*** SUPPLIED INFORMATION

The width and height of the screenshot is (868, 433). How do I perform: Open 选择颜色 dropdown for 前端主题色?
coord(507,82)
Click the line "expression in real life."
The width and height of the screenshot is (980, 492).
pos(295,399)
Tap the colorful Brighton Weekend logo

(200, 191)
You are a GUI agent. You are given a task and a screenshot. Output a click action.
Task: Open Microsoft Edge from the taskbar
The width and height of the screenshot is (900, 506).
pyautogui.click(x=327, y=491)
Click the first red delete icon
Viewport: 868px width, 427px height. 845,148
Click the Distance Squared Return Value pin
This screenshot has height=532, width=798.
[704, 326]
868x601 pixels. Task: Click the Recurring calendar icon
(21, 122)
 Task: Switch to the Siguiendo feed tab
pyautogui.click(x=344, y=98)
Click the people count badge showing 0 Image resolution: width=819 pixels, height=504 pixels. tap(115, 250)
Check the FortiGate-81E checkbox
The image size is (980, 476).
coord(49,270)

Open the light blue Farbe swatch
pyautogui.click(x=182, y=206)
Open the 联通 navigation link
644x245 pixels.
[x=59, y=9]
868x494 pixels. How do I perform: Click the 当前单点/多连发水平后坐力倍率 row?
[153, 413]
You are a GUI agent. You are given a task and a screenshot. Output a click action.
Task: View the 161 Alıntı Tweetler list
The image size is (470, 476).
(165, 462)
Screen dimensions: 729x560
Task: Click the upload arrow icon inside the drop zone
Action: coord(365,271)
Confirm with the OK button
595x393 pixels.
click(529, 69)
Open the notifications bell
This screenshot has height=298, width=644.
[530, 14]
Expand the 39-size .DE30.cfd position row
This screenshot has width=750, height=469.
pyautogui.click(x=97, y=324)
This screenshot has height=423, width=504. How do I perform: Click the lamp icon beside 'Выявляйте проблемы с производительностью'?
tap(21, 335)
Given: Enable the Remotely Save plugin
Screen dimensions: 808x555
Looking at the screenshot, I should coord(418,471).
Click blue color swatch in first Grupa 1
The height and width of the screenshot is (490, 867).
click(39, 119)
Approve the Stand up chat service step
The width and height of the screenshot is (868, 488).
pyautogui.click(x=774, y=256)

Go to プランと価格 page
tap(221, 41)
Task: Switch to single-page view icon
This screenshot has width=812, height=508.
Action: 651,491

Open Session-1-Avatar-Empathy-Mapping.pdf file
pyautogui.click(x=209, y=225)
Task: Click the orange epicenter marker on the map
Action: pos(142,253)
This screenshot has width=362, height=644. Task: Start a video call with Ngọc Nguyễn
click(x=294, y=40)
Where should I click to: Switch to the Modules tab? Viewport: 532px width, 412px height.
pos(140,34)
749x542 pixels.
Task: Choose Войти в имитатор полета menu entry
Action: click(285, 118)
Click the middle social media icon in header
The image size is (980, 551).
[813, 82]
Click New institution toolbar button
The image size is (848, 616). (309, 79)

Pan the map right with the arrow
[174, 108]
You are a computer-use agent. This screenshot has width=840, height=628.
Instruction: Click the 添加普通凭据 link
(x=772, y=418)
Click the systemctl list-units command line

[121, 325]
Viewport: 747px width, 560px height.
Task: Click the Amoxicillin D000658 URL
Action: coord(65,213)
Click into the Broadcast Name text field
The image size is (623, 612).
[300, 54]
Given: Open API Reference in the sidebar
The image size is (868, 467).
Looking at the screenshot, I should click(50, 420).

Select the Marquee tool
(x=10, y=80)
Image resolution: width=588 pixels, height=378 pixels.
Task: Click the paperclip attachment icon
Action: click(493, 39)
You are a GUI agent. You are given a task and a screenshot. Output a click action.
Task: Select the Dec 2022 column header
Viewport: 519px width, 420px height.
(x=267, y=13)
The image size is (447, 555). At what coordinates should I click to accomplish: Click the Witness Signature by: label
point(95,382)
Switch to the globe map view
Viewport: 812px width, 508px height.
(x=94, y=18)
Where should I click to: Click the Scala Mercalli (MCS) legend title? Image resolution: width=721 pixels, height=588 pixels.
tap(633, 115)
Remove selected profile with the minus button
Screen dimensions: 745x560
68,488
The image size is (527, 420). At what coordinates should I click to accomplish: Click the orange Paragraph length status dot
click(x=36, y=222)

******

■ **REQUIRED ACTION**
Retype the entries exactly; leave nothing out.

■ **REPLY**
The width and height of the screenshot is (868, 433). How do I perform: Open 选择颜色 dropdown for 前端主题色?
coord(507,82)
Click the line "expression in real life."
The width and height of the screenshot is (980, 492).
pos(295,399)
Tap the colorful Brighton Weekend logo

(200, 191)
You are a GUI agent. You are given a task and a screenshot. Output a click action.
Task: Open Microsoft Edge from the taskbar
The width and height of the screenshot is (900, 506).
pyautogui.click(x=327, y=491)
Click the first red delete icon
Viewport: 868px width, 427px height. 845,148
Click the Distance Squared Return Value pin
This screenshot has height=532, width=798.
[704, 326]
868x601 pixels. Task: Click the Recurring calendar icon
(21, 122)
 Task: Switch to the Siguiendo feed tab
pyautogui.click(x=344, y=98)
Click the people count badge showing 0 Image resolution: width=819 pixels, height=504 pixels. tap(115, 250)
Check the FortiGate-81E checkbox
The image size is (980, 476).
coord(49,270)

Open the light blue Farbe swatch
pyautogui.click(x=182, y=206)
Open the 联通 navigation link
644x245 pixels.
[x=59, y=9]
868x494 pixels. How do I perform: Click the 当前单点/多连发水平后坐力倍率 row?
[153, 413]
You are a GUI agent. You are given a task and a screenshot. Output a click action.
Task: View the 161 Alıntı Tweetler list
The image size is (470, 476).
(165, 462)
Screen dimensions: 729x560
Task: Click the upload arrow icon inside the drop zone
Action: coord(365,271)
Confirm with the OK button
595x393 pixels.
click(529, 69)
Open the notifications bell
This screenshot has height=298, width=644.
[530, 14]
Expand the 39-size .DE30.cfd position row
This screenshot has width=750, height=469.
pyautogui.click(x=97, y=324)
This screenshot has height=423, width=504. How do I perform: Click the lamp icon beside 'Выявляйте проблемы с производительностью'?
tap(21, 335)
Given: Enable the Remotely Save plugin
Screen dimensions: 808x555
Looking at the screenshot, I should coord(418,471).
Click blue color swatch in first Grupa 1
The height and width of the screenshot is (490, 867).
click(39, 119)
Approve the Stand up chat service step
The width and height of the screenshot is (868, 488).
pyautogui.click(x=774, y=256)

Go to プランと価格 page
tap(221, 41)
Task: Switch to single-page view icon
This screenshot has width=812, height=508.
Action: 651,491

Open Session-1-Avatar-Empathy-Mapping.pdf file
pyautogui.click(x=209, y=225)
Task: Click the orange epicenter marker on the map
Action: pos(142,253)
This screenshot has width=362, height=644. Task: Start a video call with Ngọc Nguyễn
click(x=294, y=40)
Where should I click to: Switch to the Modules tab? Viewport: 532px width, 412px height.
pos(140,34)
749x542 pixels.
Task: Choose Войти в имитатор полета menu entry
Action: click(285, 118)
Click the middle social media icon in header
The image size is (980, 551).
[813, 82]
Click New institution toolbar button
The image size is (848, 616). (309, 79)

Pan the map right with the arrow
[174, 108]
You are a computer-use agent. This screenshot has width=840, height=628.
Instruction: Click the 添加普通凭据 link
(x=772, y=418)
Click the systemctl list-units command line

[121, 325]
Viewport: 747px width, 560px height.
Task: Click the Amoxicillin D000658 URL
Action: coord(65,213)
Click into the Broadcast Name text field
The image size is (623, 612).
[300, 54]
Given: Open API Reference in the sidebar
The image size is (868, 467).
Looking at the screenshot, I should click(50, 420).

Select the Marquee tool
(x=10, y=80)
Image resolution: width=588 pixels, height=378 pixels.
Task: Click the paperclip attachment icon
Action: click(493, 39)
You are a GUI agent. You are given a task and a screenshot. Output a click action.
Task: Select the Dec 2022 column header
Viewport: 519px width, 420px height.
(x=267, y=13)
The image size is (447, 555). At what coordinates should I click to accomplish: Click the Witness Signature by: label
point(95,382)
Switch to the globe map view
Viewport: 812px width, 508px height.
(x=94, y=18)
Where should I click to: Click the Scala Mercalli (MCS) legend title? Image resolution: width=721 pixels, height=588 pixels.
tap(633, 115)
Remove selected profile with the minus button
Screen dimensions: 745x560
68,488
The image size is (527, 420). At what coordinates should I click to accomplish: Click the orange Paragraph length status dot
click(x=36, y=222)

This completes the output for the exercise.